The film, out now on video on demand and in select Maine theaters on April 25, tells the story of two friends, Casper (Emory Cohen) and Dominic (Callan McAuliffe), nearing the end of high school in a town much like Van Buren. If you grew up in Maine, you know these kids. You went to pit parties with them. You dug potatoes or raked blueberries or worked at the grocery store with them. Maybe your cousin dated them for a summer.
Casper and Dom want to leave town as soon as school is over — a theme constant among many Maine high school seniors in rural communities. Dom goes out to work the potato harvest, where he meets the sweet and ambitious Emma (Sarah Sutherland), and hopes to save enough money to buy a car and eventually head south for Boston.
Casper opts for a more lucrative but far more dangerous option: working with his Dad, Clayton (Aiden Gillen), who is scheming to control drug smuggling operations along the Maine-Canada border. Casper’s uncle, Badger (Timm Sharp) isn’t living up to Clayton’s expectations, so father hopes to put son into position as his second in command. Casper’s involvement in his father’s dangerous line of business — and his personal problems with his manipulative girlfriend Tasha (Zoe Levin) — have explosive consequences.

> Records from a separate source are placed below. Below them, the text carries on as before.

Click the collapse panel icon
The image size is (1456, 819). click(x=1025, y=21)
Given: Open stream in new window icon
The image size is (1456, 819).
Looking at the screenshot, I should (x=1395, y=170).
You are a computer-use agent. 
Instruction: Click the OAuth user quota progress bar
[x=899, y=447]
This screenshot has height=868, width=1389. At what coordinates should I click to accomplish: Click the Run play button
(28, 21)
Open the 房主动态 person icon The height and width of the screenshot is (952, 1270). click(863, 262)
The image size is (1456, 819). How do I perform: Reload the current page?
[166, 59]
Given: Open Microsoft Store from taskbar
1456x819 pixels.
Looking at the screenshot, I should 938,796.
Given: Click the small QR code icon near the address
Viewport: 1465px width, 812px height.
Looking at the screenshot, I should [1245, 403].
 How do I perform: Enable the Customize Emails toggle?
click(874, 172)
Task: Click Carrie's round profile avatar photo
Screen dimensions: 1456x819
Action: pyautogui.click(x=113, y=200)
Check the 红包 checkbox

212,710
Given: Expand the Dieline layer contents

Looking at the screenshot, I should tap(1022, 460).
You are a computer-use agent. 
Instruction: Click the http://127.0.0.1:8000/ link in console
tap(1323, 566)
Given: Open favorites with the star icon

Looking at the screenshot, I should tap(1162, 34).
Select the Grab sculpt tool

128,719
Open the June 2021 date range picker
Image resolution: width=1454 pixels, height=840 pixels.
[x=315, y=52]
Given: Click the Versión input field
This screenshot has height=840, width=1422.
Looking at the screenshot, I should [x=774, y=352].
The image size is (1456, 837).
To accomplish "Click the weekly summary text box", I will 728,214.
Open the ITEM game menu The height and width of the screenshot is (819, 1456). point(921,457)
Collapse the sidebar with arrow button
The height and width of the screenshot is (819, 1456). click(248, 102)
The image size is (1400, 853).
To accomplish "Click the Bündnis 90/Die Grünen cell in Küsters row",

Both Cohen and McAuliffe ably inhabit their characters; Cohen in particular manages to convincingly put on a St. John Valley accent, with its unique cadence and colloquialisms. His Casper is a young man full of anger, which he acts out on in sometimes destructive ways. It underscores the fact that despite the authentic-feeling regional specificities of the film, it’s still a movie about two boys, coming of age in a small town.
Gaudet and Pullapilly’s script is often heartbreaking, especially if you grew up in an economically depressed town in Maine. The frustration that builds can be palpable, and the desire to escape to somewhere else, anywhere else is often too strong to resist. The fact that Dom chooses to to stick with the potato harvest and Casper decides to start pushing pills as means of facilitating that escape is indicative of those problems these small towns face. Gaudet and Pullapilly illustrate the world they live in with sensitivity, intelligence and authenticity.
“Beneath the Harvest Sky” will be shown Friday, April 25, at Bangor Mall Cinemas, Nickelodeon Cinemas in Portland, Railroad Square Cinema in Waterville, Reel Pizza Cinerama in Bar Harbor, Caribou Theatres, the Alamo Theatre in Bucksport, the Temple Theatre in Houlton and the Colonial Theatre in Belfast; May 9 at the Strand Theatre in Rockland; and May 21 at the Stonington Opera House. For information, visit beneaththeharvestsky.com. The Bangor Daily News is hosting the Bangor Mall Cinemas premiere — visit bdnmaineevents.com/contests for a chance to win tickets.
“Beneath the Harvest Sky” contains adult language, violence and sexual and drug-related scenes.